Comimos falafel en un puesto de un palestino conocido que había vivido en Nueva York. Como el hombre hablaba inglés nos comunicamos sin problemas. El falafel es uno de mis platos favoritos. Innegablemente palestino, los israelíes lo consideran el plato nacional y disputan su origen. Hermoso altercado que acerca pueblos. El arte y la gastronomía es la manera de integrar las tribus, acaso fundirlas. En una parada en el desierto, una siesta más que caliente, nos detuvimos a tomar y comer algo. Comimos la pizza más exquisita que recuerdo. El boliche era de una familia argentina.
Creo que nadie podría no enamorarse de Haifa o de Jafo. Lugares más que hermosos. Escuché una historia hermosa que refiere a Haifa. Se la conté a mi hermano. Data de los 70s, cuando llegué al Banco Mundial. Habían dos economistas agrícolas, muy buenos. Estaban ya por jubilarse; de la misma edad, muy amigos. Más que amigos. Comían juntos casi siempre. Uno era Israelí, el otro libanés. Las familias eran amigas; las celebraciones judías como las islamicas los reunía. Eran como hermanos. Resulta que los dos nacieron casi al mismo tiempo, en el mismo hospital, en Haifa. Calle de por medio, los padres habían hecho una gran amistad. Que no se perdió aún en el difícil periodo de la guerra que precedió la fundación del estado de Israel. Cuando la guerra se puso demasiado fuerte, aquel Palestino de Haifa decidió irse con sus familia al Líbano, por un tiempo. No pudo regresar. La ley israelí del llamado retorno le impidió precisamente retornar. Su casa y negocio fueron ocupados por nuevos inmigrantes europeos. Años después, los hijos que habían elegido oficios similares e igual destino laboral se descubrieron; se transformaron también en conducto de amistad revivida entre los padres. Y ellos mismos decidieron cimentarla.

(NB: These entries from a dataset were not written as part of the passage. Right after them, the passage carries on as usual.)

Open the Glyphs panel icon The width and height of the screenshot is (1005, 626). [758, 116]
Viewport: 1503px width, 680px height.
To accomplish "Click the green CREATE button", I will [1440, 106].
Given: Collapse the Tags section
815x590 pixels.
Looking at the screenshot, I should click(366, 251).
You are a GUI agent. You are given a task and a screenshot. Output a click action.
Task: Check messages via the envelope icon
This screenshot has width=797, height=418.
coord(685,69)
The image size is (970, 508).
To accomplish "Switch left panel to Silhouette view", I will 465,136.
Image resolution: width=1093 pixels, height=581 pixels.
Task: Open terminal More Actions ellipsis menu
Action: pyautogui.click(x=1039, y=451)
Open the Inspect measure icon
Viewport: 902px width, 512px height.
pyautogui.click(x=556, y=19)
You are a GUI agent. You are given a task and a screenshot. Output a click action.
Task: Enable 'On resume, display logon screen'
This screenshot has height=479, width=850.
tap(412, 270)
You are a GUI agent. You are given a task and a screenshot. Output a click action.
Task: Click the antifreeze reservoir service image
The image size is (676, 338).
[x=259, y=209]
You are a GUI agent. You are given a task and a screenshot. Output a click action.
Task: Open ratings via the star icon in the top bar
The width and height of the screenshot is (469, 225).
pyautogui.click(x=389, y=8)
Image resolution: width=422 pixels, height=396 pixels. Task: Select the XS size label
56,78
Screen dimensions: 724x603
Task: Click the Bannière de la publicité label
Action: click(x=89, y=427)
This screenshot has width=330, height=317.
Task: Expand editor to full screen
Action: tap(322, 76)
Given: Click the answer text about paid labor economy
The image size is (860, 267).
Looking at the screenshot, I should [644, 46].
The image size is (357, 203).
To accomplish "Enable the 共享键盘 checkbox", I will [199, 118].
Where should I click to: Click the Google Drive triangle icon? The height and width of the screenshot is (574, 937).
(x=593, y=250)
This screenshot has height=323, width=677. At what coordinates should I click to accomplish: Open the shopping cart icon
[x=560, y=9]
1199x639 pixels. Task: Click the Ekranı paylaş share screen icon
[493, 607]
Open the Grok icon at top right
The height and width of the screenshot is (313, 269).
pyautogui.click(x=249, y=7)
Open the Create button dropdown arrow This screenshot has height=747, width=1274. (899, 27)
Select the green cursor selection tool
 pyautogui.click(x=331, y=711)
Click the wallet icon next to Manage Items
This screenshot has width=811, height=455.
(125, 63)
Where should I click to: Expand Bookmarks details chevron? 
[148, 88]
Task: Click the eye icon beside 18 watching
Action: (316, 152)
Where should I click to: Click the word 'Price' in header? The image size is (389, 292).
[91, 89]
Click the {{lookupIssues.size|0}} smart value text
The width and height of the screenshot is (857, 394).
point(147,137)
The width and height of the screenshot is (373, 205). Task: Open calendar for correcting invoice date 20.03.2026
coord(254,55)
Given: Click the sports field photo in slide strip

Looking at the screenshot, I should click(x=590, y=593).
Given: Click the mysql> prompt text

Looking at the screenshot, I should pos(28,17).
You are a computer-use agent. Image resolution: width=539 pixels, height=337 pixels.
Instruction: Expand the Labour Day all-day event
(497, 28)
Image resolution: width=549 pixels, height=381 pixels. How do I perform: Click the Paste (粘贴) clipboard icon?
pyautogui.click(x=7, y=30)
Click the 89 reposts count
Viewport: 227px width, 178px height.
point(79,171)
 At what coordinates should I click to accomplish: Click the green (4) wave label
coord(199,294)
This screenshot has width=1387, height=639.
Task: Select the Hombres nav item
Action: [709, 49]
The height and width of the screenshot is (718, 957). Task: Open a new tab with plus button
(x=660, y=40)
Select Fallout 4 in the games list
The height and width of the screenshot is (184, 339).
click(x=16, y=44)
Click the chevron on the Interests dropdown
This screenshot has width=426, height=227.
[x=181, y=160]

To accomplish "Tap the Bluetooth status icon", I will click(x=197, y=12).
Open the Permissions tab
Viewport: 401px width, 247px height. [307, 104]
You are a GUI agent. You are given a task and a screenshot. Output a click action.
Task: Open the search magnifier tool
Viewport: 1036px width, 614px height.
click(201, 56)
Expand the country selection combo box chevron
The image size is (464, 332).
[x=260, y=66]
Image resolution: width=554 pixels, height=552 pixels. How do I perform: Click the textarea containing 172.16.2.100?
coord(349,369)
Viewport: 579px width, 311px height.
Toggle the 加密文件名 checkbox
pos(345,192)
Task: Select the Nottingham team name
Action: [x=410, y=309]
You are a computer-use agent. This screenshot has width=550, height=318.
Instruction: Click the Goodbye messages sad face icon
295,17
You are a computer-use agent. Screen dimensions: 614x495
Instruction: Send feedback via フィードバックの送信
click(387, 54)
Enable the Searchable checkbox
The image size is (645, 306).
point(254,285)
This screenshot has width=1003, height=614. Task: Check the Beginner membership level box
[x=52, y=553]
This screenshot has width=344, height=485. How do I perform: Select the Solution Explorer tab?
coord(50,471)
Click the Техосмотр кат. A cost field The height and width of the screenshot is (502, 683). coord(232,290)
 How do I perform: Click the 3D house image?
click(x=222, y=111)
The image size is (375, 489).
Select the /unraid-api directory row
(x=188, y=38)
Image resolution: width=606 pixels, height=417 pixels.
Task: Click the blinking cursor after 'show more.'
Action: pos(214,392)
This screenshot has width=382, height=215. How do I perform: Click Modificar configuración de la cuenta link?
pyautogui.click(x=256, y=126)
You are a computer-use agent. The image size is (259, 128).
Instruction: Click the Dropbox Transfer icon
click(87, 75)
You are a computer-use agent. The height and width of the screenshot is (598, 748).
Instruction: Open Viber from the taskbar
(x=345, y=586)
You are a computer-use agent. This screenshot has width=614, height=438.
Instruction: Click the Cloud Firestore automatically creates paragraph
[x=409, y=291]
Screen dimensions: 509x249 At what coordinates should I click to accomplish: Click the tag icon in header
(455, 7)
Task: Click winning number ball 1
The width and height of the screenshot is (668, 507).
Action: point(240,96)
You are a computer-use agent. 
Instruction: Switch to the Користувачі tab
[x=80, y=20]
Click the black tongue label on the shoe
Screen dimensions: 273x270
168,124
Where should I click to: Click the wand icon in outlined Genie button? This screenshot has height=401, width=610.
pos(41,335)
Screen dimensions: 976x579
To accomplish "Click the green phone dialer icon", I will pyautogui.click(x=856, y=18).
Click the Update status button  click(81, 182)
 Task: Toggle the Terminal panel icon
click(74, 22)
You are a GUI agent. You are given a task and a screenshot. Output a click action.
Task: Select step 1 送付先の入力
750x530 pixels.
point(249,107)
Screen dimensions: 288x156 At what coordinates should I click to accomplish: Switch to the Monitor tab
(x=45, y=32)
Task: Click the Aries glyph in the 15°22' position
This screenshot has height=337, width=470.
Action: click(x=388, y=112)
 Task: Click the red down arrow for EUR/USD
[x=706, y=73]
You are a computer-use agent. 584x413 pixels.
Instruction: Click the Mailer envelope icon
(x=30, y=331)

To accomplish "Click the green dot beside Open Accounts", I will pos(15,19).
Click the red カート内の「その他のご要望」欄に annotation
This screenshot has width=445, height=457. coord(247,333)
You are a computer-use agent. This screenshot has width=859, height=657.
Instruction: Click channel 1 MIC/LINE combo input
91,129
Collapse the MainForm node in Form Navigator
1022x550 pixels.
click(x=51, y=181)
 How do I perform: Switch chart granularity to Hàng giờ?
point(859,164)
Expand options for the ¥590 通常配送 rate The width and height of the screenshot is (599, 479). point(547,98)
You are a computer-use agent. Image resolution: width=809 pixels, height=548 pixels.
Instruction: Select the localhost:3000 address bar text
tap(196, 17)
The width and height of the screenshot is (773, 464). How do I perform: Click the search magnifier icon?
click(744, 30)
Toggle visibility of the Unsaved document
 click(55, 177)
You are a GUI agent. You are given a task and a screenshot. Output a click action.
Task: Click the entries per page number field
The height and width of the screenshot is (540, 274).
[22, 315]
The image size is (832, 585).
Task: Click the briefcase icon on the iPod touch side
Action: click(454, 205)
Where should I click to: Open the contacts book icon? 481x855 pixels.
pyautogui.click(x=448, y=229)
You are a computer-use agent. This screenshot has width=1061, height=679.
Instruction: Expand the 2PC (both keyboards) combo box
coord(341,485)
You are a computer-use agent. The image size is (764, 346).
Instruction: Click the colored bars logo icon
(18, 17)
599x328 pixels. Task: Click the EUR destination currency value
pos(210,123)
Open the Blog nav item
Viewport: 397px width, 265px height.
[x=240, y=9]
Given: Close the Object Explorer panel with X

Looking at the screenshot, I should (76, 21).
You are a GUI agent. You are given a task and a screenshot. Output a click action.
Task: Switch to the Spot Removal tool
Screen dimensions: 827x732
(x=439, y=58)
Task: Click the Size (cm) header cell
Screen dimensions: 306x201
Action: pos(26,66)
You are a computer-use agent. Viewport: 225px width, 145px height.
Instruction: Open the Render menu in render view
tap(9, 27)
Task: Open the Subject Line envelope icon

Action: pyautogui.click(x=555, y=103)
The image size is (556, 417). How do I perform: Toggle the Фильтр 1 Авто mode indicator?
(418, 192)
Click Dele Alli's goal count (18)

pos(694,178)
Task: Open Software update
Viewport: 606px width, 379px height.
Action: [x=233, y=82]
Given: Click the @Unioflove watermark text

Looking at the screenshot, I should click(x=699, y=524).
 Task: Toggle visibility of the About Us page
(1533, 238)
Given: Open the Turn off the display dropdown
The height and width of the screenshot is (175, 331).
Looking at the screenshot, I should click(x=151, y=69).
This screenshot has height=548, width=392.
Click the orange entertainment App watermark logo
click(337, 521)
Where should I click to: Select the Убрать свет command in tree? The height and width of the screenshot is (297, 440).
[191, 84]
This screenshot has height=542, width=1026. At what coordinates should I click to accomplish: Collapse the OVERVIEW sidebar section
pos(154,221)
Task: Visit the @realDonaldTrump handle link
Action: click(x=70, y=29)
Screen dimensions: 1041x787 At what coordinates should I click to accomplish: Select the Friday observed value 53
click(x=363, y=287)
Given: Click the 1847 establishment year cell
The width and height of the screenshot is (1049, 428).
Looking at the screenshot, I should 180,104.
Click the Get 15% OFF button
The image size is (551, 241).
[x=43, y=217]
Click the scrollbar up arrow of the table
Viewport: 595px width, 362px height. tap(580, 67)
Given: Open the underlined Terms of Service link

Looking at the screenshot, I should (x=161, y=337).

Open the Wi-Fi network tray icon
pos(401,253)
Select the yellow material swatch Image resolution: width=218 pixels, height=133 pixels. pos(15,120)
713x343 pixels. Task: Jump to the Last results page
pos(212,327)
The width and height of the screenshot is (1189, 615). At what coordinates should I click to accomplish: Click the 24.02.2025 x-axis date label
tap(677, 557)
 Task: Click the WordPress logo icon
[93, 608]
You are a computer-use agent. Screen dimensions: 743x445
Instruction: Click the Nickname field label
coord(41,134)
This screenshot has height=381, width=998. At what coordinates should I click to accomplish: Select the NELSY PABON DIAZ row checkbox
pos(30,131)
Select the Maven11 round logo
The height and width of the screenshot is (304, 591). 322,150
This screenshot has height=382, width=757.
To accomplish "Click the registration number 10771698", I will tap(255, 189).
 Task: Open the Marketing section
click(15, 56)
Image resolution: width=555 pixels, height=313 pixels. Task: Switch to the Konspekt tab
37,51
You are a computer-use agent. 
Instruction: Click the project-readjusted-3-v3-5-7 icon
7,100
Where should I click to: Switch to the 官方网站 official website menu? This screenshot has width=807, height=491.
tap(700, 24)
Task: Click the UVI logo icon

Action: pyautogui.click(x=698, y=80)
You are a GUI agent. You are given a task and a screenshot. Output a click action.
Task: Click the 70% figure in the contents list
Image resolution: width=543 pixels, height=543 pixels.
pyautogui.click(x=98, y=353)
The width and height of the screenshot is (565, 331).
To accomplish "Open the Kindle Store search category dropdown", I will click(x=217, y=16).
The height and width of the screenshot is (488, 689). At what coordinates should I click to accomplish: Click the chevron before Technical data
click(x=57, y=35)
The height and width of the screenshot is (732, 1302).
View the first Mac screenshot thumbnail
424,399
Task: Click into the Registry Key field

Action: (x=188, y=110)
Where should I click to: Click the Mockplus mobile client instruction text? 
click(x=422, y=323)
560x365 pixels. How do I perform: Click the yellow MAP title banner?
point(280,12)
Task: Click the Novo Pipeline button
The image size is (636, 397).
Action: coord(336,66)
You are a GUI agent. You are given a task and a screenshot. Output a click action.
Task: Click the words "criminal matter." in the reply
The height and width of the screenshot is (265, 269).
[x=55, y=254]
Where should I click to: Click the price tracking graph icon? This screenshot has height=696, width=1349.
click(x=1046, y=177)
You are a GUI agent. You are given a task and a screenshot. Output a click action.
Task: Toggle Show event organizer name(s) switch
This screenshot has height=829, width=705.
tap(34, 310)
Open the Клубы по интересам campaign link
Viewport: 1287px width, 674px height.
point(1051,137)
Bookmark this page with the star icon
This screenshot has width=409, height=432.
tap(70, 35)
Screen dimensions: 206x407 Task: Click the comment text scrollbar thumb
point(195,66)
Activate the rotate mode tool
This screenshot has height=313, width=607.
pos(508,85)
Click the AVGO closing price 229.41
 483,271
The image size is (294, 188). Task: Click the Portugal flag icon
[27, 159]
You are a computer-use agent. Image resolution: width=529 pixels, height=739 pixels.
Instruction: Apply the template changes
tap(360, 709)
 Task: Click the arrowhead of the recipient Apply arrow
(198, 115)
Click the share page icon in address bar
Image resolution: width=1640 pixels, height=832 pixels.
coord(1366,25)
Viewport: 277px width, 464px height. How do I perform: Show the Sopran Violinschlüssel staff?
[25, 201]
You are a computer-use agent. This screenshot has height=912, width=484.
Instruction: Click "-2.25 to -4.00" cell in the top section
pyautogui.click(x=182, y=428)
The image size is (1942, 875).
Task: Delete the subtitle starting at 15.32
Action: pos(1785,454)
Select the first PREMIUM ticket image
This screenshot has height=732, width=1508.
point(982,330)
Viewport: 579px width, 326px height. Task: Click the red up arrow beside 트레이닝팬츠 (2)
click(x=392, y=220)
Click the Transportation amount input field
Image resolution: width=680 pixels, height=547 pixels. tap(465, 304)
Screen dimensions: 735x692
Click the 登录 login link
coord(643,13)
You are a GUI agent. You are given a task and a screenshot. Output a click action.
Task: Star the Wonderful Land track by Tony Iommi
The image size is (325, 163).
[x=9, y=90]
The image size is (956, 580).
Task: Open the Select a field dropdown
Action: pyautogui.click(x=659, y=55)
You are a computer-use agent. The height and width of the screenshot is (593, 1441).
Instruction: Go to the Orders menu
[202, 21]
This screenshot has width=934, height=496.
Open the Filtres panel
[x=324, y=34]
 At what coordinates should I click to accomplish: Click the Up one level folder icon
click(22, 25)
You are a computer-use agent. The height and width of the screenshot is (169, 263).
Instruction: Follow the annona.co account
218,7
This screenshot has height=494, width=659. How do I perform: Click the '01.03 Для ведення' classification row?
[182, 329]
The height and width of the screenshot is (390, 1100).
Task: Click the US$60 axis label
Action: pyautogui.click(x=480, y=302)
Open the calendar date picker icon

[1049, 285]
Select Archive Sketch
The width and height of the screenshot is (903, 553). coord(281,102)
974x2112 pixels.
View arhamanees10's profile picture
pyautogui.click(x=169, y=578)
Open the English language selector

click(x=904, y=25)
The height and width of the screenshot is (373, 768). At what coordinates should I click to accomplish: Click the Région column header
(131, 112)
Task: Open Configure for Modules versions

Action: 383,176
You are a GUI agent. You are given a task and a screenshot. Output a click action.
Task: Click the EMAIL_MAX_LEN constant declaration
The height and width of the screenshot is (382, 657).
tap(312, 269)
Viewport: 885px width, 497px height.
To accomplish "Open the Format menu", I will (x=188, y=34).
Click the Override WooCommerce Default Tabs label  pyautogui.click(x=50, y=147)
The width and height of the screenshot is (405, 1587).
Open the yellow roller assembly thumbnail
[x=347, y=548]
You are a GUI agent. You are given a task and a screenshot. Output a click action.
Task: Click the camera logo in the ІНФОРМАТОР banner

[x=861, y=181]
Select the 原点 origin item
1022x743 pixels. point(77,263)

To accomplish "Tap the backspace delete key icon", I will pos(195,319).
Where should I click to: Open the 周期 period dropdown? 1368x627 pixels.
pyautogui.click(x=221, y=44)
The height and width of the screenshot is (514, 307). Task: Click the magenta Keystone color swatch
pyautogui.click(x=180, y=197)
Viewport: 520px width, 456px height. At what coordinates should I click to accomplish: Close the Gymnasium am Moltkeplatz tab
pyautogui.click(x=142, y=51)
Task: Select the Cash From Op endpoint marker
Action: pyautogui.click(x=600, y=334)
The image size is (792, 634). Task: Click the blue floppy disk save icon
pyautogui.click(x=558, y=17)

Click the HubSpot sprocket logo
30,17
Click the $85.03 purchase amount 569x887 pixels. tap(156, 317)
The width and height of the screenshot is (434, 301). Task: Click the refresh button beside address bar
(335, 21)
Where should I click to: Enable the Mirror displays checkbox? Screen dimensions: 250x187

Si algo rescato de mis viejos es que nos enseñaron a respetar la gente, sin medir sus genes o su aspecto. En una de mis visitas a Israel acompañe mi hermano a instalar un mueble a un asentamiento, en los llamados territorios. Una casa hermosa, grande en una zona reseca donde se había construido la necesaria infraestructura para un barrio de unas doscientas casas. No estaban los dueños. Le pregunté a mi hermano de quien podían haber sido esos terrenos antes de ser expropiados. Lo más probable, me dijo, era tierra comunal de pastore de los Palestinos, quizás de algún propietario privado con título conferido por la presencia continua de generaciones. Las casas se vendían a precios muy bajos, obviamente subvencionadas. Atiné a preguntar ¿a algunos de tus chicos no se le ocurrió tratar de comprar una de estas casas? Mi hermano no demoró su respuesta: nosotros no compramos cosas robadas. Su imperdonable delito fue morirse.
Sigo Pensando
Refrescaré mi memoria, seguiré capturando otros lugares, algún episodio que los evoque. Al final de la jornada siempre digo: confieso que vivir no es aburrido.